Heike Brehmer (born 5 November 1962) is a German politician of the Christian Democratic Union (CDU) who has been serving as member of the Bundestag and former district counselor of the district of Aschersleben-Staßfurt.

==Early life and career==
Heike Brehmer was born in Staßfurt. She completed an apprenticeship in gastronomy and afterwards an apprenticeship as a merchant for agriculture and food industry (Land- und Nahrungsgüterwirtschaft, LNG). She later qualified to a business administration graduate at a Fachhochschule (FH).

From 1990 to 1994, she was a municipality director in Tarthun and from 1994 to 2003 head of the joint administrative office Bördeaue.

From 2008 to 2009, she was managing director of the Studentenwerk Magdeburg.

==Political career==
===Career in local politics===
From 1990 to 2003, Brehmer was a member of the Aschersleben-Staßfurt district council, which she chaired between 1999 and 2003. On 27 April 2003, she was elected in the run-off election 61.4% as the successor of Thomas Leimbach district administrator of the district of Aschersleben-Staßfurt. On 22 April 2007, Heike Brehmer joined as CDU candidate for the district council post of the new Salzlandkreis district. In the run-off election on 6 May 2007, she lost against the candidate of the SPD, Ulrich Gerstner.

===Member of Parliament, 2009–2025===
In June 2009, Brehmer was nominated by the CDU as the direct candidate for the constituency of Harz (constituency 69). In the 2009 federal election, she was able to move as directly elected representative for the first time in the German Bundestag, receiving 33% of the first votes. In 2013 federal election she was re-elected with 46%, in 2017 federal election with 36.4%.
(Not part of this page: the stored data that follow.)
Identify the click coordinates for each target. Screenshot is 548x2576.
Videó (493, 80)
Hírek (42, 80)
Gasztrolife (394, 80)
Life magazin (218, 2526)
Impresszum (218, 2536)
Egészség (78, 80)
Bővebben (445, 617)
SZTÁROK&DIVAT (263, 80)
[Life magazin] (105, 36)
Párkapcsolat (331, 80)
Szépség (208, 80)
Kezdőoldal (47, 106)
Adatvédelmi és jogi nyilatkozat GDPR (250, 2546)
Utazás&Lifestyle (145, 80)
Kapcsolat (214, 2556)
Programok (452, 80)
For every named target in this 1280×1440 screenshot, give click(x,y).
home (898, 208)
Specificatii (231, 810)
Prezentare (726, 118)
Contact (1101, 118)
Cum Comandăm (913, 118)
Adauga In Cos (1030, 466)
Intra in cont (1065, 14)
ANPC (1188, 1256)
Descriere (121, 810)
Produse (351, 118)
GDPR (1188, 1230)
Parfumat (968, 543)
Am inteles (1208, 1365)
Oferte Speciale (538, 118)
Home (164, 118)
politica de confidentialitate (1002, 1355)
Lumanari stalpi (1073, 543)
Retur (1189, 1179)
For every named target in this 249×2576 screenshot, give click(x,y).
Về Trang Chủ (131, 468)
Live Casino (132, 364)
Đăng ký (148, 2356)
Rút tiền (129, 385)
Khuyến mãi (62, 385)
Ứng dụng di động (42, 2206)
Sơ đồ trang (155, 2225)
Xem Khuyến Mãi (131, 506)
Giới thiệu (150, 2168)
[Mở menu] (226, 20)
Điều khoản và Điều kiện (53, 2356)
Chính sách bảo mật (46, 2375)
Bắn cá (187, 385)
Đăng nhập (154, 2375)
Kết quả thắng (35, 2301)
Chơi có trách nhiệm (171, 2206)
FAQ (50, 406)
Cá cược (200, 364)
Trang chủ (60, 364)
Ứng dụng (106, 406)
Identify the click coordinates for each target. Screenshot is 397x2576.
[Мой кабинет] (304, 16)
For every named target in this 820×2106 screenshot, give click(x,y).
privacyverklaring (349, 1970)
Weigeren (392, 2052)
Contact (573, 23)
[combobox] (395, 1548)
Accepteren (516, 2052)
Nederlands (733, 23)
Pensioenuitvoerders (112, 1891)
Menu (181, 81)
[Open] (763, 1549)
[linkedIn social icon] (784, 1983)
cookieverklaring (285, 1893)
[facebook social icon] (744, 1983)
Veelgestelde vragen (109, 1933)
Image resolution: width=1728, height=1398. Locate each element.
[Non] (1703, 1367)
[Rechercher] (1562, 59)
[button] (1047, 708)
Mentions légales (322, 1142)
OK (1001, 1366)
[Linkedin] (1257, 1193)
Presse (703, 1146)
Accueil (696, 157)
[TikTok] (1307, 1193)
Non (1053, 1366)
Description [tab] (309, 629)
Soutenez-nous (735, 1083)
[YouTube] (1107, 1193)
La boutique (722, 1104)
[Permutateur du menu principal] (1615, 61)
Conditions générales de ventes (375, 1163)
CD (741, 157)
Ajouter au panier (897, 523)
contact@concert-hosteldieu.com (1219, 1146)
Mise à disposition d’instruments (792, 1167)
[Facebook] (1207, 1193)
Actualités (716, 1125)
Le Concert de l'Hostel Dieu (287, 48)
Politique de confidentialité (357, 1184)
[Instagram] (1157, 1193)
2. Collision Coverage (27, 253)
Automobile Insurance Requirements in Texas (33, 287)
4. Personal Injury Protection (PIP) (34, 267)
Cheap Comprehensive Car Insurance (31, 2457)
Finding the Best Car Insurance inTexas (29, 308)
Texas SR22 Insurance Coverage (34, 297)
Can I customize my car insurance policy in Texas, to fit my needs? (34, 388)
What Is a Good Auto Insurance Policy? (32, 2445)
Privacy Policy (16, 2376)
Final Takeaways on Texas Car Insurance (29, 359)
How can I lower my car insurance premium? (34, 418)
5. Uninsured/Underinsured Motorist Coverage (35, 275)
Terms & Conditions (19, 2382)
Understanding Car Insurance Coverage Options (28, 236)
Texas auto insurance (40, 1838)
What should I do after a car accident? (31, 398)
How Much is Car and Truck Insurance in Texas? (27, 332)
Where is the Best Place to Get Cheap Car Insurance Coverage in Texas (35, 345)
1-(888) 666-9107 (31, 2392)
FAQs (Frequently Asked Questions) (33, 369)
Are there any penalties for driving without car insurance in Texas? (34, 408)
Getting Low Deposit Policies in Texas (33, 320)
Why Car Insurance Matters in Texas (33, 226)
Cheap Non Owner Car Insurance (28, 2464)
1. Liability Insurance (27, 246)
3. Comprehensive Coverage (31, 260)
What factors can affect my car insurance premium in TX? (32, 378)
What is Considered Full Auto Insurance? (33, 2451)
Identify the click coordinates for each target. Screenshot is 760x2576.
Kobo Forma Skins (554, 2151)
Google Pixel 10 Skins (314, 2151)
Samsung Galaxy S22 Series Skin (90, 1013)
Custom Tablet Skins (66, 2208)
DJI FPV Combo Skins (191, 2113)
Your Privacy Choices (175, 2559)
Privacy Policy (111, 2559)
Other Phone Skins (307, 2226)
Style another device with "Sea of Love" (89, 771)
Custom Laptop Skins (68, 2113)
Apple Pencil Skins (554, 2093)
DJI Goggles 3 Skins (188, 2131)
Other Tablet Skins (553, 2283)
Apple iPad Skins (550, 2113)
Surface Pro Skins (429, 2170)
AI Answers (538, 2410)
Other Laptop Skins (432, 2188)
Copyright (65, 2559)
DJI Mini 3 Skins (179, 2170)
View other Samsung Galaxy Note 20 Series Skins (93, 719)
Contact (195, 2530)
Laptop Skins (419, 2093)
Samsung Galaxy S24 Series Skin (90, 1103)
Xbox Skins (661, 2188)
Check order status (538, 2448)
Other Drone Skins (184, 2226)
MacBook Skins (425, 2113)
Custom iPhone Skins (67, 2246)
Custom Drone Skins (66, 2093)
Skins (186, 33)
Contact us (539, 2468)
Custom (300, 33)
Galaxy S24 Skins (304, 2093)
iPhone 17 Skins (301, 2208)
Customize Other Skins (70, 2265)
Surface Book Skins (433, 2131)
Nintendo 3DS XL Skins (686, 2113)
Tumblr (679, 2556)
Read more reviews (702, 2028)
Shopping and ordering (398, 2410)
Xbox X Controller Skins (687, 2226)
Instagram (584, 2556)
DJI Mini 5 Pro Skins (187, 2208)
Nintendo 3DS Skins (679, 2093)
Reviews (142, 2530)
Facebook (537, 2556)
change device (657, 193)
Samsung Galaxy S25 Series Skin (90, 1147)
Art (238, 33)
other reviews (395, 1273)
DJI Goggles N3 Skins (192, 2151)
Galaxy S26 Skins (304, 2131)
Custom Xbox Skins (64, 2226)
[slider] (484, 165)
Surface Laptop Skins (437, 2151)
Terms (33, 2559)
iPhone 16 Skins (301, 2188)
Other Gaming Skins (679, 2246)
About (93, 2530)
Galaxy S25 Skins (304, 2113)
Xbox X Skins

In parliament, Brehmer has served on the Committee on Labor and Social Affairs (2009–2013), the Committee on Tourism (2014–2017, since 2021), and the Committee on Petitions (2018–2021). She chaired the Committee on Tourism (2014–2017) and the Committee on Petitions (2018–2021). In 2014, she joined the parliament's Council of Elders, which – among other duties – determines daily legislative agenda items and assigning committee chairpersons based on party representation.

Within her parliamentary group, Brehmer has been the deputy chairman of the workers' group and led the group of CDU parliamentarians from Saxony-Anhalt from 2013 until 2021.

Since 2009, Brehmer has been a member of the Federal Council of the CDU Association for Municipal Policies (Kommunalpolitische Vereinigung, KPV), since 2010 also deputy chairman of the CDU Saxony-Anhalt under the leadership of chairman Holger Stahlknecht.

In 2024, Brehmer announced, that she isn't seeking re-election for Bundestag.

==Other activities==
- Konrad Adenauer Foundation, Member (since 2022)
- Federal Agency for Civic Education (BPB), Member of the Board of Trustees (since 2022)

==Political positions==
In June 2017, Brehmer voted against Germany's introduction of same-sex marriage.

==Personal life==
Brehmer is of Roman Catholic denomination, divorced and has two children.